Being seen

7 Dec 2009 10:38 am
firecat: statue of two fat people kissing (fat people kissing)
[personal profile] firecat
Originally published in a different form as a comment here.

My mom often confused her preferences and mine, especially where clothing and gifts were concerned. (I'm using the past tense because she doesn't have a reliable memory for much of anything any more, so I don't have expectations about her remembering my preferences.) This used to frustrate both of us. At some point it stopped bothering me.

(Note, I never had a particularly good sense of her preferences either.)

My dad often seems to see me as an individual and understand what I like. I remember a few times that he bought me a gift that was exactly what I wanted but not something I had asked for or would think to buy for myself. (The LJ icon shows one of those gifts, a clay sculpture he gave me a few years ago.)

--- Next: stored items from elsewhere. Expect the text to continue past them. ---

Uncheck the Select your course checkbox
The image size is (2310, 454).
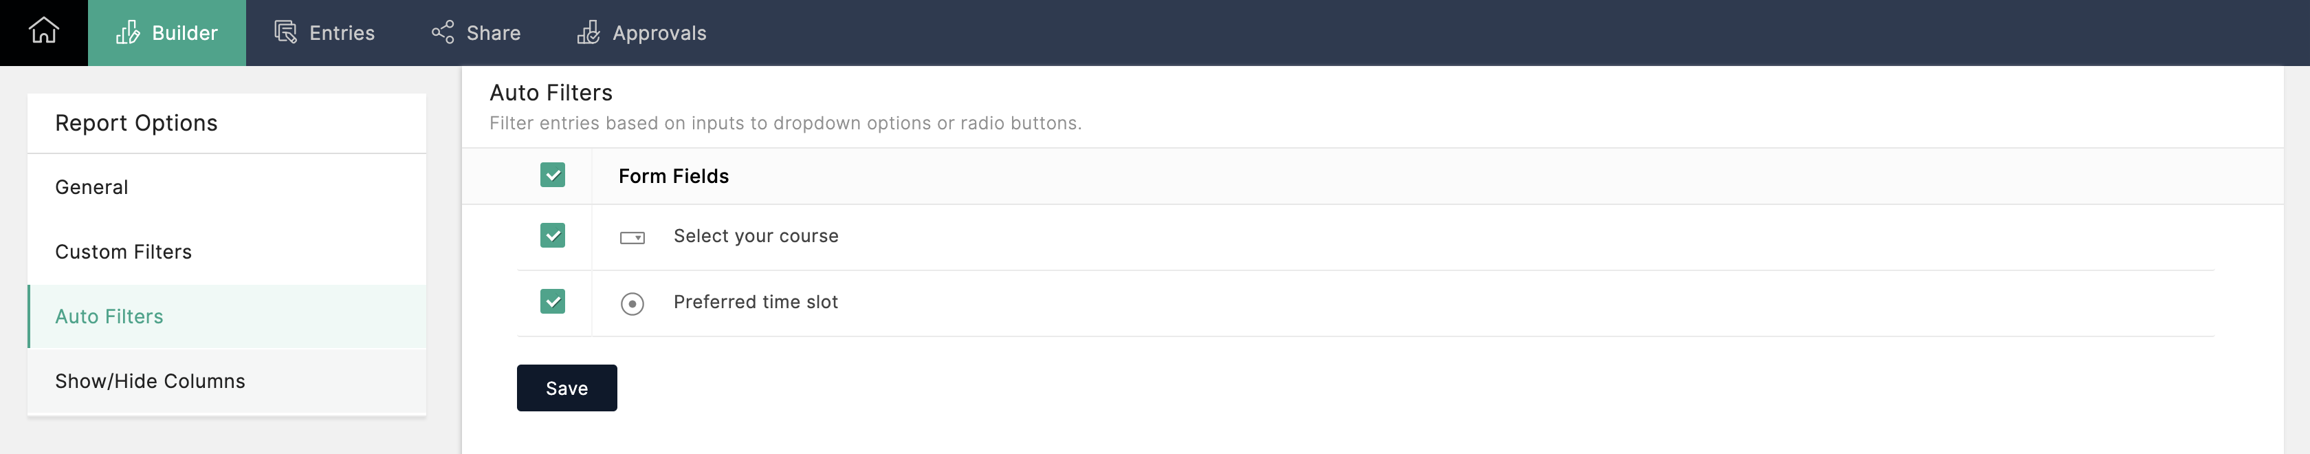pyautogui.click(x=552, y=235)
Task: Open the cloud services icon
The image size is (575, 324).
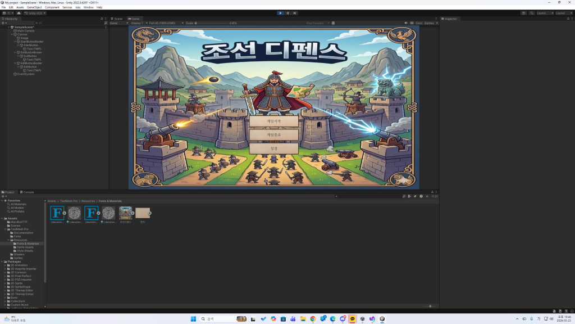Action: coord(19,13)
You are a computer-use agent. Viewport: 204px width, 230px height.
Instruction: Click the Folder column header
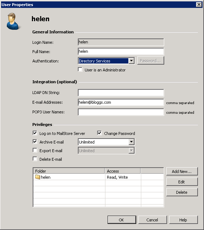coord(69,171)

I think it has helped me a lot to have a parent who sees me as an individual more often than as reflection of themself.

I wish for everyone to have someone like that in their life, if not a parent, then another person they care about.

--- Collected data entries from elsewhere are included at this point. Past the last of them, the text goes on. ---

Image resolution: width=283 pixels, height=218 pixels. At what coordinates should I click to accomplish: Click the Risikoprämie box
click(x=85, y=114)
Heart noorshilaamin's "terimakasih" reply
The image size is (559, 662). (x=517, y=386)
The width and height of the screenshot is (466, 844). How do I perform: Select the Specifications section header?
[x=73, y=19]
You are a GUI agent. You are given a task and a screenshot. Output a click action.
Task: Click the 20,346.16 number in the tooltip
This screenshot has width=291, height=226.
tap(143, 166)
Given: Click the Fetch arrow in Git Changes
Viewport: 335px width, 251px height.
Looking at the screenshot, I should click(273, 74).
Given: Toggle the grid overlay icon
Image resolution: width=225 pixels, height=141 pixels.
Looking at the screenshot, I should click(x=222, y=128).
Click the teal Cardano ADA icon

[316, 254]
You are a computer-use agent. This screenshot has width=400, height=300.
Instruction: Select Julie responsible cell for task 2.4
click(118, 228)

Date: 8 Dec 2009 10:24 am (UTC)
serene: mailbox (Default)
From: [personal profile] serene
Aww, that's a really great gift.

Date: 7 Dec 2009 06:58 pm (UTC)
eeyorerin: (Default)
From: [personal profile] eeyorerin
I wish that everyone had that sort of person too.

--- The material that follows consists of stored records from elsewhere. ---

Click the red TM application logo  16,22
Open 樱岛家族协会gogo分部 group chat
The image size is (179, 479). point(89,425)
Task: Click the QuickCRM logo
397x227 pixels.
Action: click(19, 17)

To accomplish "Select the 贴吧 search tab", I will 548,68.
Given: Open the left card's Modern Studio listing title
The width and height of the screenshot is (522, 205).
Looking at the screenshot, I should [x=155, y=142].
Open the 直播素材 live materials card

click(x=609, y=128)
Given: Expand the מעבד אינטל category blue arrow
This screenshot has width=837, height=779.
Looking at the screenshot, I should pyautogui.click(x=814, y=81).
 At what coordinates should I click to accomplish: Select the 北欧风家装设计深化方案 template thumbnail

Date: 7 Dec 2009 11:25 pm (UTC)
From: [identity profile] mjlayman.livejournal.com
I had only my mother who was sure that, as a child (she died when I was 16), I would want to be in the groups she had wanted to be in and to wear the clothes she liked and to go to her kind of parties. It never really worked out.

I had something odder with my stepmother, when I was still talking to her. She delivered a salt and pepper shaker set for Christmas one year that looked like red and green tree lights. She insisted I had asked for them. I would never have been in a store where they sold them, much less asked for them. I think my step-sister-in-law probably wanted them.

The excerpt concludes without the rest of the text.